[Data on locating visible targets]
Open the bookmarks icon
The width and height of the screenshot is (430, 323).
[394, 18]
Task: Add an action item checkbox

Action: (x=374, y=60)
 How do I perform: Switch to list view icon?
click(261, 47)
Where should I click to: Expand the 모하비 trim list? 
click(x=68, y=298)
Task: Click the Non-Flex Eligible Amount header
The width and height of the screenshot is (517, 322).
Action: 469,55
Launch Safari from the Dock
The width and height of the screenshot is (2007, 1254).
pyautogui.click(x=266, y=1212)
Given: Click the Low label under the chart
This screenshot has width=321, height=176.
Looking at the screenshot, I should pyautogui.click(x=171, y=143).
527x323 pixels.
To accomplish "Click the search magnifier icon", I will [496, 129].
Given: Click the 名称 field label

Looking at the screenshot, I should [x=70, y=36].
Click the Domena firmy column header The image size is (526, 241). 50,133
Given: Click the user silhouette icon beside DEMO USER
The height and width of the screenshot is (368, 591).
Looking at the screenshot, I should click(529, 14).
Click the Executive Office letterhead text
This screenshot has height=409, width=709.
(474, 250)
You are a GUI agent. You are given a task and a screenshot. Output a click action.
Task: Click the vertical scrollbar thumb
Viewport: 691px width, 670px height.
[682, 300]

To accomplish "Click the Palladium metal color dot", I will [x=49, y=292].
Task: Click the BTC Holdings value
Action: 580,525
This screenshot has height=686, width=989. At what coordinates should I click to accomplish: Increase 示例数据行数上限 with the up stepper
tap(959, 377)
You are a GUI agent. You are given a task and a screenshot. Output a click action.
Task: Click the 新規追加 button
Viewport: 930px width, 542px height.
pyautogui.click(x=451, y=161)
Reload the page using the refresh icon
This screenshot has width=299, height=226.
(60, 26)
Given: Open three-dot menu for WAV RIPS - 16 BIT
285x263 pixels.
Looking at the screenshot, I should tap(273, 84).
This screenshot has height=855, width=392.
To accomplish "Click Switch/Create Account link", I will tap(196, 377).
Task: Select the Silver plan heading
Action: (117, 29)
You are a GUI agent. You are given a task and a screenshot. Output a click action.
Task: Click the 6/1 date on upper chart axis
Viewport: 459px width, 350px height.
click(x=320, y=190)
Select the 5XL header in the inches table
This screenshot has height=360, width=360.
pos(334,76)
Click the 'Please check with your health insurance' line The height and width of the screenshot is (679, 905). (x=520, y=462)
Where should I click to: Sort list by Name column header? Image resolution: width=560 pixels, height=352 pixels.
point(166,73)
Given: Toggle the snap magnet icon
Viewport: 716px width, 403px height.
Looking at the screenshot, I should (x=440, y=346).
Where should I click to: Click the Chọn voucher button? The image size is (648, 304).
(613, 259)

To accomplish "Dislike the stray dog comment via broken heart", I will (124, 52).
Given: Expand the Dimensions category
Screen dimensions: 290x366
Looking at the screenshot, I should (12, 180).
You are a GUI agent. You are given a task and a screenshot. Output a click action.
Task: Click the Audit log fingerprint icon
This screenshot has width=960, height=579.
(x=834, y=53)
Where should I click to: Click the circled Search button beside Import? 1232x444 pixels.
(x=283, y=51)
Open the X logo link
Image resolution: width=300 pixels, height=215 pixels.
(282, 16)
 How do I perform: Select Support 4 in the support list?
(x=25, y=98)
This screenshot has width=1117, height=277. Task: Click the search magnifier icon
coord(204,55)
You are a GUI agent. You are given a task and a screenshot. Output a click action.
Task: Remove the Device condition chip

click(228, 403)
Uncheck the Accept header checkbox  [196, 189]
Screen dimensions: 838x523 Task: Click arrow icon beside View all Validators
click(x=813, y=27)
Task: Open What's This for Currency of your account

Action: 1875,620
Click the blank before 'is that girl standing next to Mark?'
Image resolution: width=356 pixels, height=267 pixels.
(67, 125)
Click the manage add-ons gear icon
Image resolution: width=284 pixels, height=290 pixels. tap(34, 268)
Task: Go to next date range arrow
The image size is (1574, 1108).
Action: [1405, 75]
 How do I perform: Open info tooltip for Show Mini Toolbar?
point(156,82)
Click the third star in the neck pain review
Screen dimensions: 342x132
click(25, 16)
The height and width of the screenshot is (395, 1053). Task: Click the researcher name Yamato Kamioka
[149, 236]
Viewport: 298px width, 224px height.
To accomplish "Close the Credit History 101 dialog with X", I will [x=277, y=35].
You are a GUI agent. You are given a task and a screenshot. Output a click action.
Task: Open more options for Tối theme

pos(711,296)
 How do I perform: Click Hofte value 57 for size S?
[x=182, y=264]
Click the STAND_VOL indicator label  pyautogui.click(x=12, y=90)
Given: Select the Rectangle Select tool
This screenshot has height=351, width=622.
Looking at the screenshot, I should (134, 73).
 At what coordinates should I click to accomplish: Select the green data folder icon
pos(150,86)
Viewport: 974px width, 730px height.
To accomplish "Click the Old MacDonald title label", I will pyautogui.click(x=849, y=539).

● Set problem
Please rewrite all of the entries above as a numbered list with one line per item, leaving out any blank lines.

● Result below
1. Open the bookmarks icon
2. The width and height of the screenshot is (430, 323).
3. [394, 18]
4. Task: Add an action item checkbox
5. Action: (x=374, y=60)
6.  How do I perform: Switch to list view icon?
7. click(261, 47)
8. Where should I click to: Expand the 모하비 trim list? 
9. click(x=68, y=298)
10. Task: Click the Non-Flex Eligible Amount header
11. The width and height of the screenshot is (517, 322).
12. Action: 469,55
13. Launch Safari from the Dock
14. The width and height of the screenshot is (2007, 1254).
15. pyautogui.click(x=266, y=1212)
16. Given: Click the Low label under the chart
17. This screenshot has width=321, height=176.
18. Looking at the screenshot, I should pyautogui.click(x=171, y=143).
19. 527x323 pixels.
20. To accomplish "Click the search magnifier icon", I will [496, 129].
21. Given: Click the 名称 field label
22. Looking at the screenshot, I should [x=70, y=36].
23. Click the Domena firmy column header The image size is (526, 241). 50,133
24. Given: Click the user silhouette icon beside DEMO USER
25. The height and width of the screenshot is (368, 591).
26. Looking at the screenshot, I should click(529, 14).
27. Click the Executive Office letterhead text
28. This screenshot has height=409, width=709.
29. (474, 250)
30. You are a GUI agent. You are given a task and a screenshot. Output a click action.
31. Task: Click the vertical scrollbar thumb
32. Viewport: 691px width, 670px height.
33. [682, 300]
34. To accomplish "Click the Palladium metal color dot", I will [x=49, y=292].
35. Task: Click the BTC Holdings value
36. Action: 580,525
37. This screenshot has height=686, width=989. At what coordinates should I click to accomplish: Increase 示例数据行数上限 with the up stepper
38. tap(959, 377)
39. You are a GUI agent. You are given a task and a screenshot. Output a click action.
40. Task: Click the 新規追加 button
41. Viewport: 930px width, 542px height.
42. pyautogui.click(x=451, y=161)
43. Reload the page using the refresh icon
44. This screenshot has width=299, height=226.
45. (60, 26)
46. Given: Open three-dot menu for WAV RIPS - 16 BIT
47. 285x263 pixels.
48. Looking at the screenshot, I should tap(273, 84).
49. This screenshot has height=855, width=392.
50. To accomplish "Click Switch/Create Account link", I will tap(196, 377).
51. Task: Select the Silver plan heading
52. Action: (117, 29)
53. You are a GUI agent. You are given a task and a screenshot. Output a click action.
54. Task: Click the 6/1 date on upper chart axis
55. Viewport: 459px width, 350px height.
56. click(x=320, y=190)
57. Select the 5XL header in the inches table
58. This screenshot has height=360, width=360.
59. pos(334,76)
60. Click the 'Please check with your health insurance' line The height and width of the screenshot is (679, 905). (x=520, y=462)
61. Where should I click to: Sort list by Name column header? Image resolution: width=560 pixels, height=352 pixels.
62. point(166,73)
63. Given: Toggle the snap magnet icon
64. Viewport: 716px width, 403px height.
65. Looking at the screenshot, I should (x=440, y=346).
66. Where should I click to: Click the Chọn voucher button? The image size is (648, 304).
67. (613, 259)
68. To accomplish "Dislike the stray dog comment via broken heart", I will (124, 52).
69. Given: Expand the Dimensions category
70. Screen dimensions: 290x366
71. Looking at the screenshot, I should (12, 180).
72. You are a GUI agent. You are given a task and a screenshot. Output a click action.
73. Task: Click the Audit log fingerprint icon
74. This screenshot has width=960, height=579.
75. (x=834, y=53)
76. Where should I click to: Click the circled Search button beside Import? 1232x444 pixels.
77. (x=283, y=51)
78. Open the X logo link
79. Image resolution: width=300 pixels, height=215 pixels.
80. (282, 16)
81.  How do I perform: Select Support 4 in the support list?
82. (x=25, y=98)
83. This screenshot has width=1117, height=277. Task: Click the search magnifier icon
84. coord(204,55)
85. You are a GUI agent. You are given a task and a screenshot. Output a click action.
86. Task: Remove the Device condition chip
87. click(228, 403)
88. Uncheck the Accept header checkbox  [196, 189]
89. Screen dimensions: 838x523 Task: Click arrow icon beside View all Validators
90. click(x=813, y=27)
91. Task: Open What's This for Currency of your account
92. Action: 1875,620
93. Click the blank before 'is that girl standing next to Mark?'
94. Image resolution: width=356 pixels, height=267 pixels.
95. (67, 125)
96. Click the manage add-ons gear icon
97. Image resolution: width=284 pixels, height=290 pixels. tap(34, 268)
98. Task: Go to next date range arrow
99. The image size is (1574, 1108).
100. Action: [1405, 75]
101.  How do I perform: Open info tooltip for Show Mini Toolbar?
102. point(156,82)
103. Click the third star in the neck pain review
104. Screen dimensions: 342x132
105. click(25, 16)
106. The height and width of the screenshot is (395, 1053). Task: Click the researcher name Yamato Kamioka
107. [149, 236]
108. Viewport: 298px width, 224px height.
109. To accomplish "Close the Credit History 101 dialog with X", I will [x=277, y=35].
110. You are a GUI agent. You are given a task and a screenshot. Output a click action.
111. Task: Open more options for Tối theme
112. pos(711,296)
113.  How do I perform: Click Hofte value 57 for size S?
114. [x=182, y=264]
115. Click the STAND_VOL indicator label  pyautogui.click(x=12, y=90)
116. Given: Select the Rectangle Select tool
117. This screenshot has height=351, width=622.
118. Looking at the screenshot, I should (134, 73).
119.  At what coordinates should I click to accomplish: Select the green data folder icon
120. pos(150,86)
121. Viewport: 974px width, 730px height.
122. To accomplish "Click the Old MacDonald title label", I will pyautogui.click(x=849, y=539).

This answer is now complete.